Строительство ирригационных систем, повышавших продуктивность земледелия, также стало одной из причин усиления власти вождя и его административного аппарата, ещё основанного на редистрибуции. Особенно ярко это проявилось в Китае, первый правитель которого – легендарный Юй – получил власть благодаря тому, что сумел «усмирить» непокорные воды Хуанхэ, вышедшего в результате наводнения из берегов, а также в Египте, чья «гидравлическая экономика» породила «национализированную общину», лишённую всякой самостоятельности. Налоговые системы подобного характера формируются и в других «протогосударствах»: в Ведической Индии, в Митанни, в Хеттском царстве. Эволюционно возникшие «протогосударства» представляли собой рыхлые государственные образования: чаще всего подобные политии были не гомогенной империей, а объединением полунезвисимых номов со своими религиозными культами и вождями, которые платили метрополии дань и выставляли воинские контингенты, но в прочее время пользовались почти полным суверенитетом. В частности, лишённый регулярных доходов государь вынужден был считаться с советом из воинов своего племени – народным собранием, которым было гарантировано освобождение от уплаты податей, – об этом свидетельствует история Мидии, Митанни и Хеттского царства, а также некоторых раннесредневековых европейских политий. В частности, Древнерусского государства в IX–X вв.16.
Кочевники, сохранившие военные навыки благодаря нераздельности кочевого скотоводства и военного дела, пользовались своим преимуществом – умением стрелять при верховой езде – для завоевания подобных беззащитных цивилизаций. Заменяя предыдущую элиту, выделившуюся из племени и связанную с ней общностью религии, племенными традициями, происхождением, кочевники смотрят на завоёванных земледельцев как на «колониальных» подданных». Они превращают добровольные пожертвования в обязательные регулярные подати, резко увеличивая их размер17. Происходит «вторичное завоевание», и формируется классическое аграрное государство. Первое централизованная полития была образована в результате завоевания шумерских городов-государств – Киша, Ура, Урука, Лагаша – семитскими кочевниками во главе с Саргоном Древним, «царём четырёх сторон света». Подобным образом, в результате объединения Верхнего и Нижнего Египта под властью Нармера, на IV–III тыс. до н. э. возникло древнейшее централизованное государство в долине Нила.
Аграрное государство появилось в результате завоевания и всё своё существование тяготело к нему.

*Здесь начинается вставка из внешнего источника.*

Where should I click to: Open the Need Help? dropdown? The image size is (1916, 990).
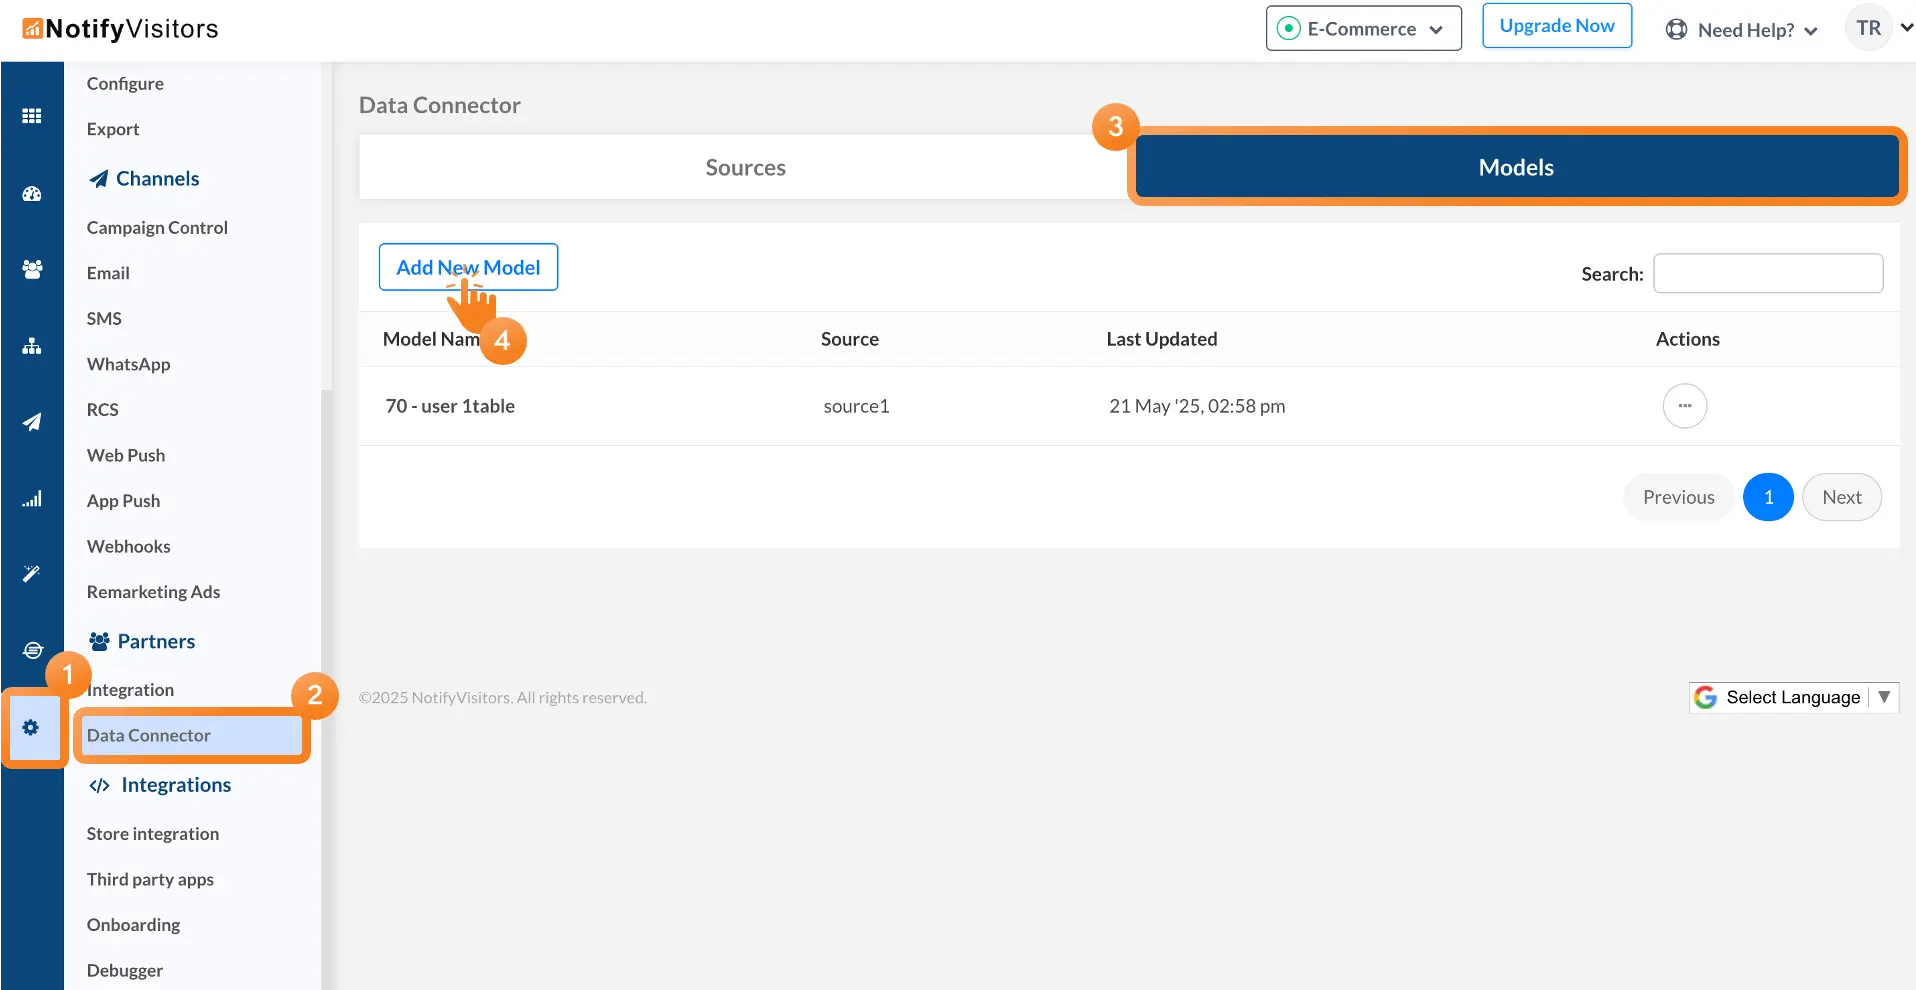point(1741,30)
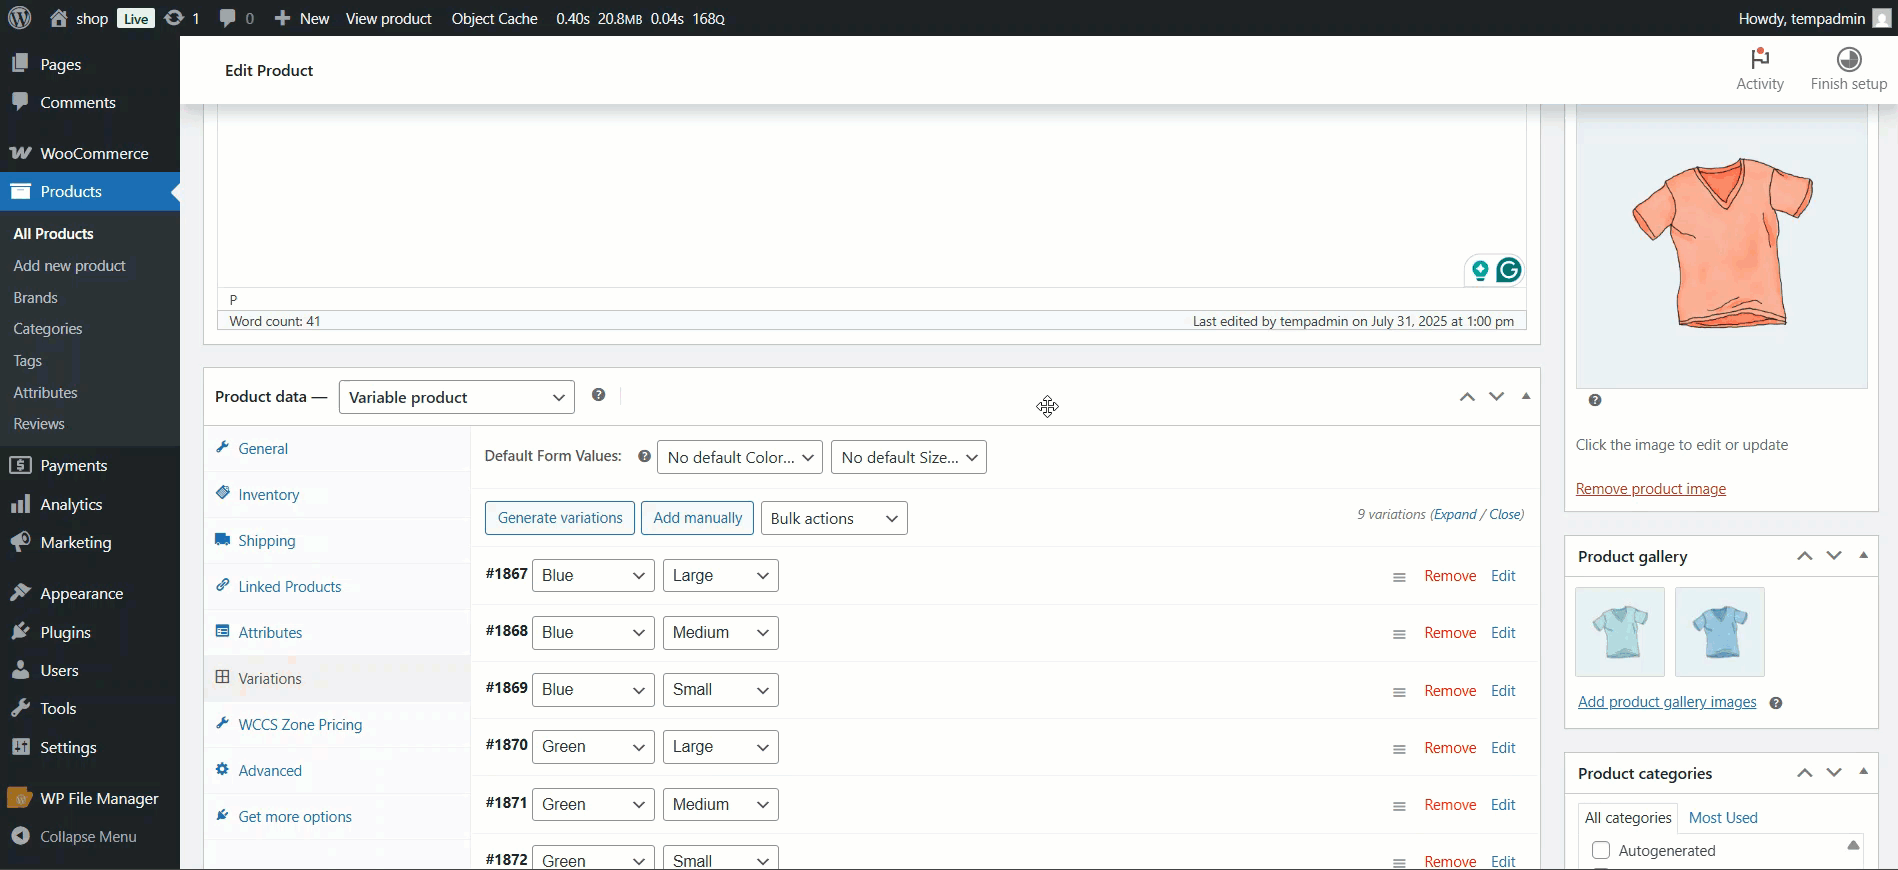
Task: Click help icon beside Product data type
Action: (598, 395)
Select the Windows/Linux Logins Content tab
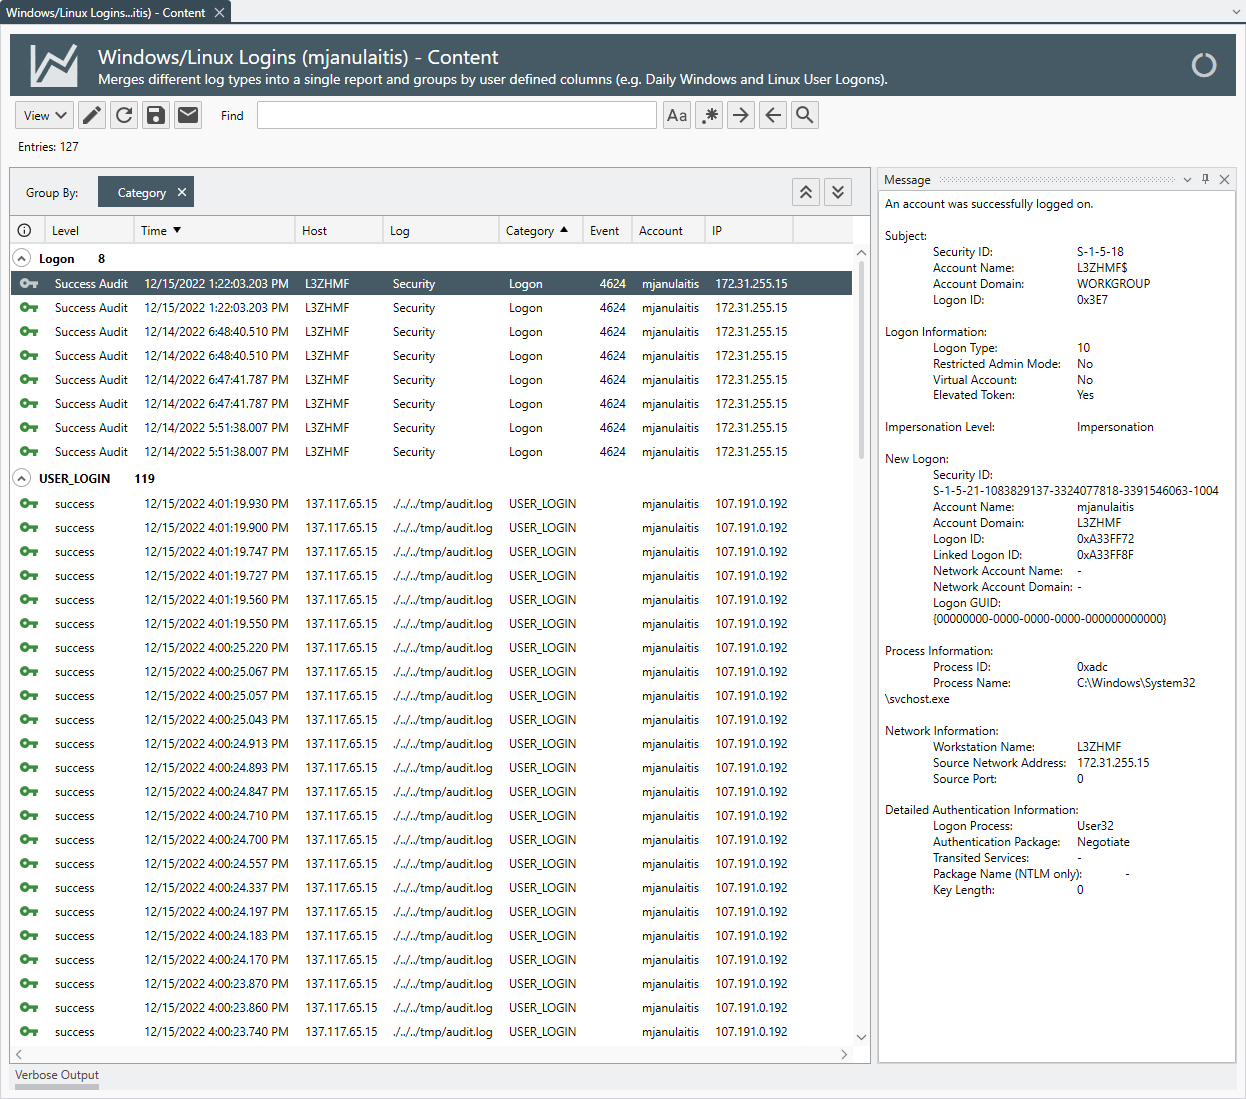This screenshot has height=1099, width=1246. click(x=105, y=12)
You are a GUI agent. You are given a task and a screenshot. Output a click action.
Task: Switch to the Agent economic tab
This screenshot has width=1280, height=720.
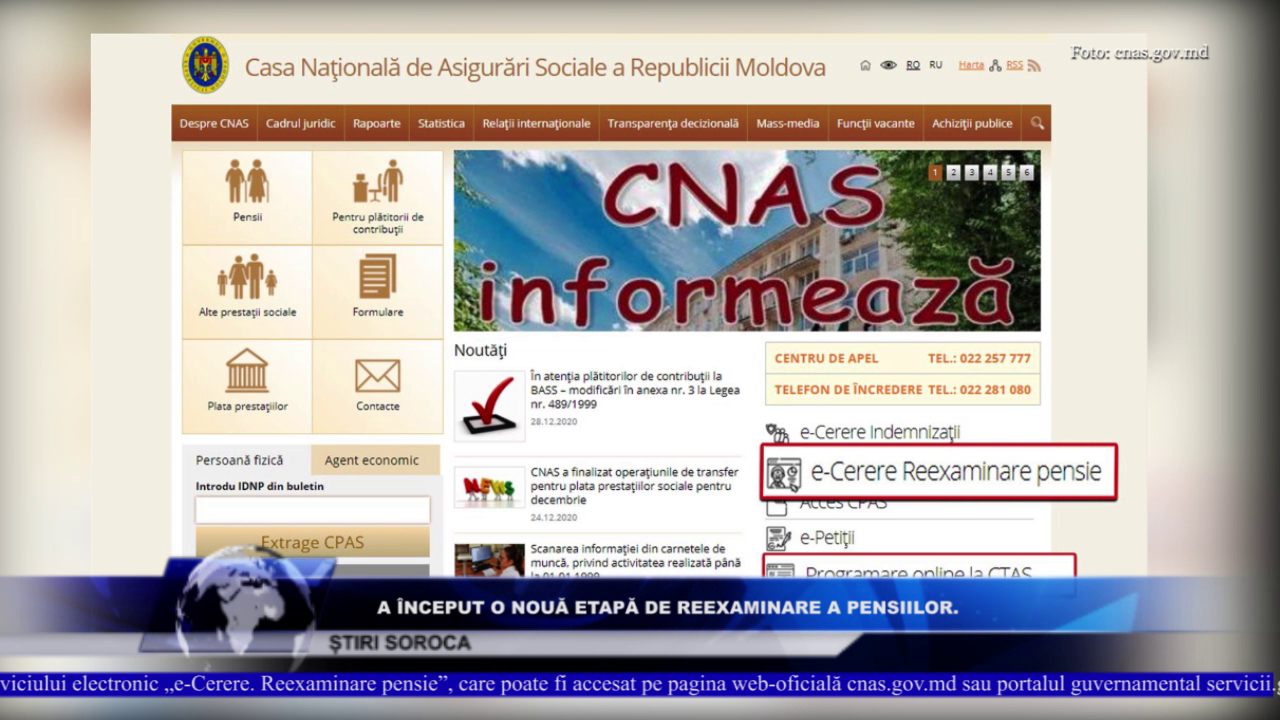click(x=371, y=460)
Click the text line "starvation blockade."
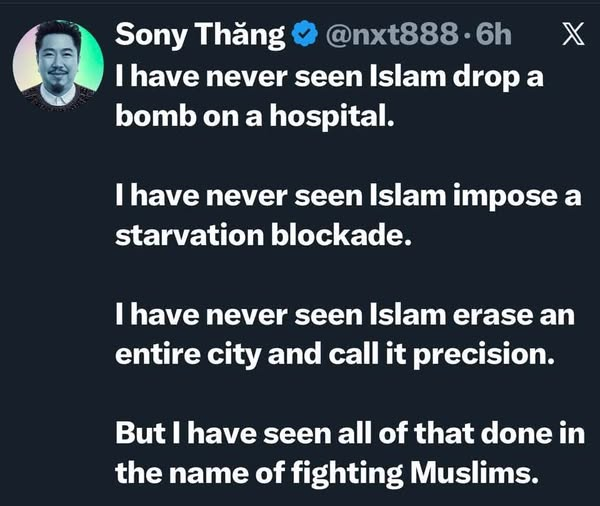Viewport: 600px width, 506px height. pos(263,235)
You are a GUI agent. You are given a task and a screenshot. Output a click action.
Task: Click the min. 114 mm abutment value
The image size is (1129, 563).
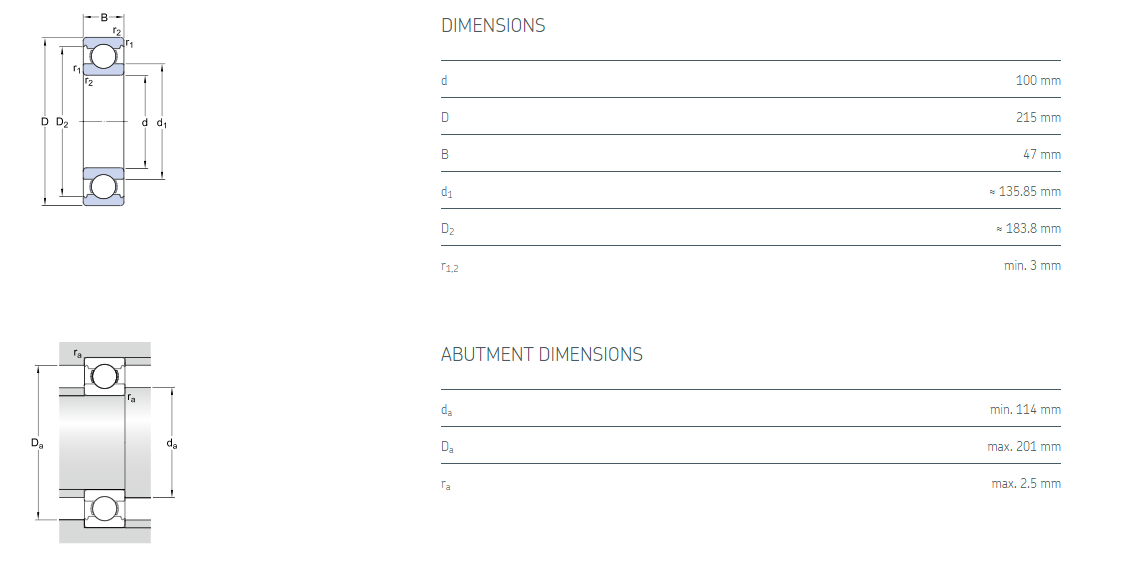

Появление централизованных государств с регулярным аппаратом принуждения вызывает волну политогенеза в других регионах: племена осознают, что, если не образовать собственного государства с мощным военным потенциалом, они могут стать жертвами соседних милитаризованных обществ. В частности, опыт политической централизации Египта повлиял на образование государства в Израиле. Вслед за Аккадом, через некоторое время централизованные государства возникают в Китае при династии Шан, на Крите и в хеттской Малой Азии.